Faron Pharmaceuticals (FARN) Status update summary
Event summary combining transcript, slides, and related documents.
Status update summary
15 Jun, 2026Clinical trial results and efficacy
Bexmarilimab combined with azacitidine achieved a 45% complete remission rate and 85% overall response rate in frontline high-risk MDS, with responses maintained over time and 60% of patients achieving full clearance of bone marrow blasts.
Median duration of complete remission reached 16.1 months, an improvement from previous reports and favorable compared to azacitidine alone.
TP53-mutated patients, typically with poor outcomes, achieved a 70% complete remission rate.
HMA-failed MDS patients had a 64% overall response rate, indicating benefit even in refractory populations.
Data support the initiation of a randomized Phase IIb trial, with CR as a key regulatory endpoint.
Safety and tolerability
Safety profile remains promising and similar to azacitidine alone, with no Bexmarilimab-related deaths reported.
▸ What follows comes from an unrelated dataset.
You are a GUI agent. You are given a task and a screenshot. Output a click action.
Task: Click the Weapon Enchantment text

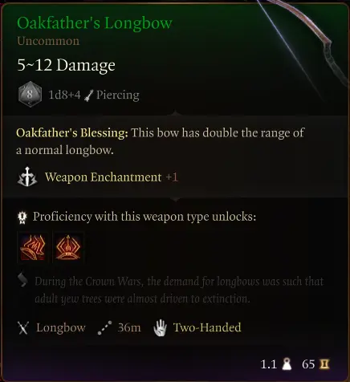103,177
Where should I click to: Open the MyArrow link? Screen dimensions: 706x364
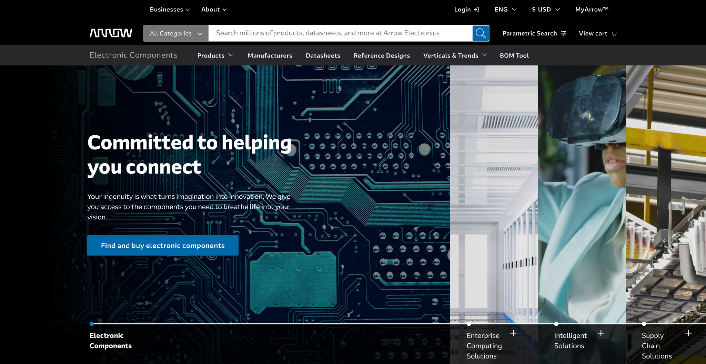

Most common adverse events were hematopoietic toxicities, such as febrile neutropenia (32.7%).
The combination is considered well-tolerated in a frail, elderly patient population.
Safety and tolerability profile remains stable and well tolerated in elderly, high-risk patients.
Mechanism of action and biomarker insights
Bexmarilimab targets Clever-1, reprogramming macrophages from an immunosuppressive to an immunostimulatory state, enhancing immune activation and hematopoiesis, and may improve mitochondrial function in myeloid blast cells.
Treatment increased hematopoietic progenitor cells, cytotoxic CD8 T cells, basophil/mast cell and erythroid progenitor populations, while reducing exhausted TIM-3 positive T cells.
Baseline immune profiling showed higher central memory T cells in CR responders, indicating a favorable pre-existing immune context.
Patients achieving complete remission showed stronger T cell activation and memory T cell differentiation.
Strong correlation observed between Clever-1 target engagement and clinical response.